Support the sales tax hike for public safety

Commissioners on Monday will formally propose a countywide sales tax increase to fund public safety — a ballot measure to generate $7.2 million that the Mesa County sheriff and the district attorney have been shopping to voters over the summer.

It was their idea. They’ve made a convincing case that failure to pass a question authorizing the .37-percent sales tax hike will mean losing more ground against crime in this community.

Rarely a week passes that readers don’t complain about the crime headlines in this newspaper — ample evidence that law enforcement is strained to the point of emboldening criminal activity.

When deputies are bouncing from one 911 call to the next, it dilutes “the perception of risk” so vital to preventing crime.

“We’re going call to call without any proactive community involvement,” Sheriff Matt Lewis told the Sentinel’s editorial board last month. “We’re not preventing anything. We’re showing up and we’re doing a great job of writing down what happened to you. That’s what we’ve become. It’s not who we should be or who we want to be.”

After years of being told to submit flat or reduced budgets amid the county’s ongoing fiscal challenges, Lewis and District Attorney Dan Rubinstein decided something had to change — even after commissioners cut every other department’s budget to give their offices more money.

As the Sentinel’s Gary Harmon reported, a key feature of the ballot measure is that the proceeds dedicated to the sheriff and prosecution offices provide a base level of funding, leaving both offices to compete as they always have with other county departments for their shares of the county’s general fund, which this year amounted to $57 million.

Lewis and Rubinstein initially considered a proposal that would generate additional revenues without reducing existing levels of funding. But it raised a question whether voters can remove the constitutional authority that commissioners have over the budget process — the only check commissioners have over the elected sheriff and DA.

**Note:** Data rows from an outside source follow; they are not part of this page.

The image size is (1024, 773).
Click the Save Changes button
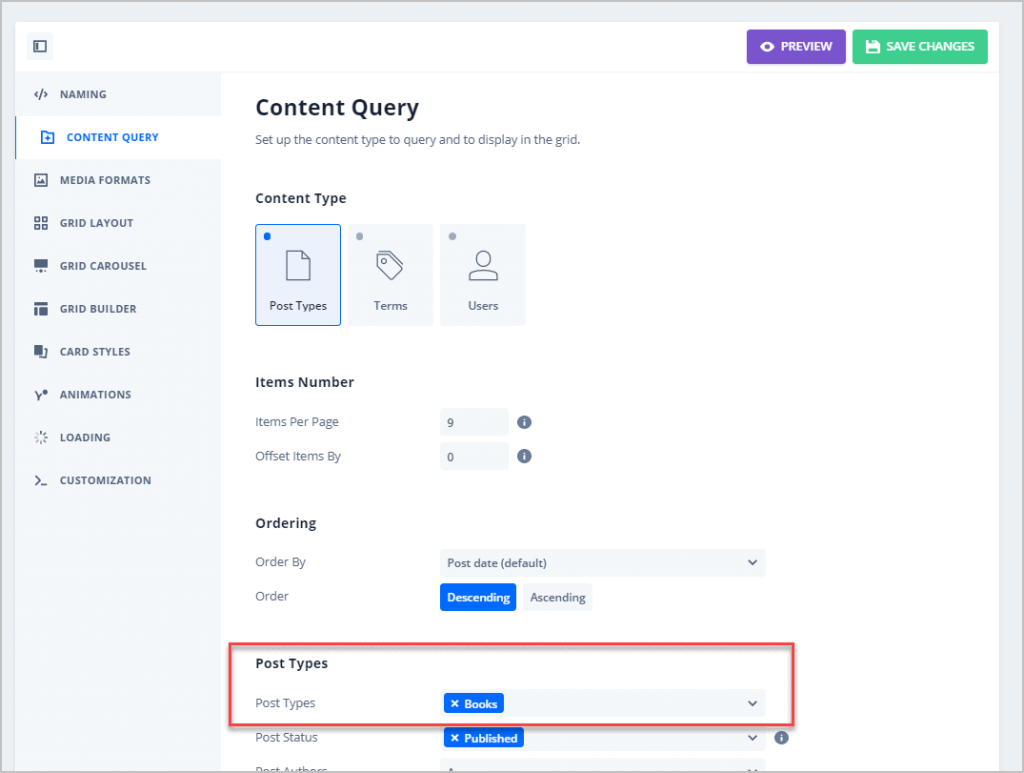(x=920, y=46)
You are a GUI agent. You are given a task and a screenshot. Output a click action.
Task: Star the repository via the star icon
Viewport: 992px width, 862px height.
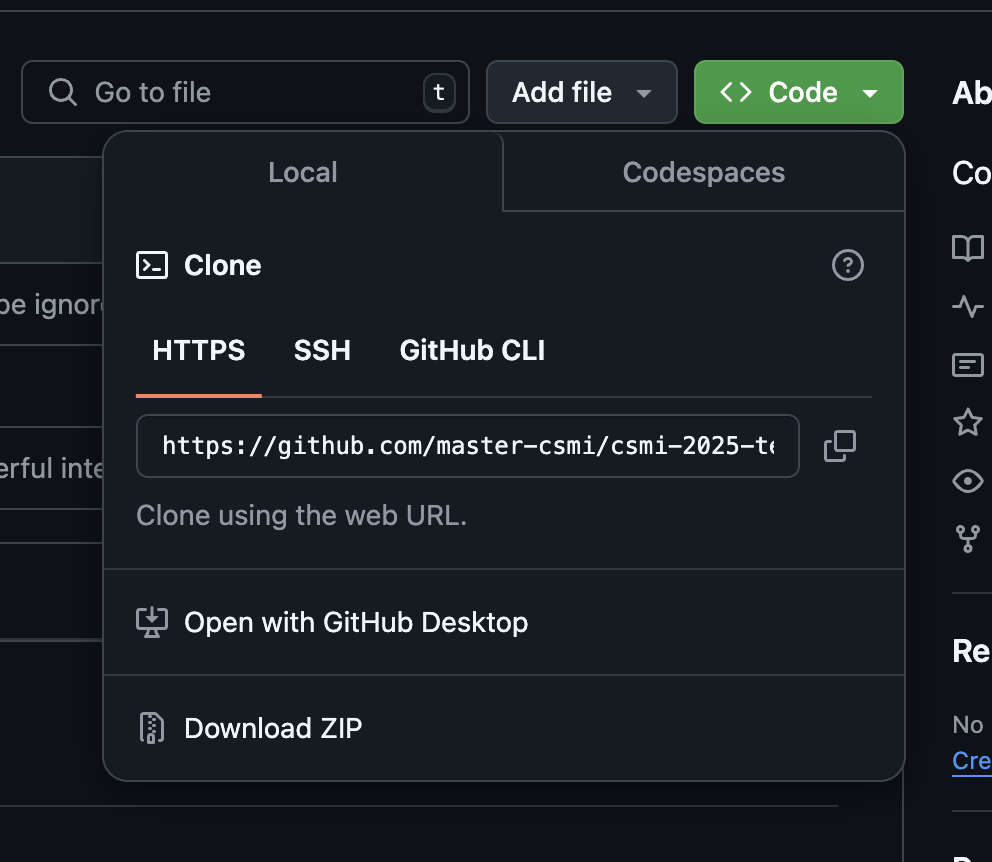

While we’d prefer a guarantee that revenues from the tax hike will plump up the budgets of the sheriff and DA, we agree with Rubinstein’s admonition to not let “perfect be the enemy of good.” Commissioners risk their own political futures by not living up to the intent of the ballot measure, which is to give the sheriff and the DA the additional resources they need to ensure public safety.

The request is not an “overask.” Even with additional resources, the sheriff and the DA will still have staffing levels far below similar jurisdictions in Colorado. It simply gets them closer to where they should be after years of cuts.

Essentially we’ve deferred maintenance on our law enforcement agencies, not unlike what’s happened to our schools. Public safety and public education are core government services. Both deserve the public’s support for adequate funding.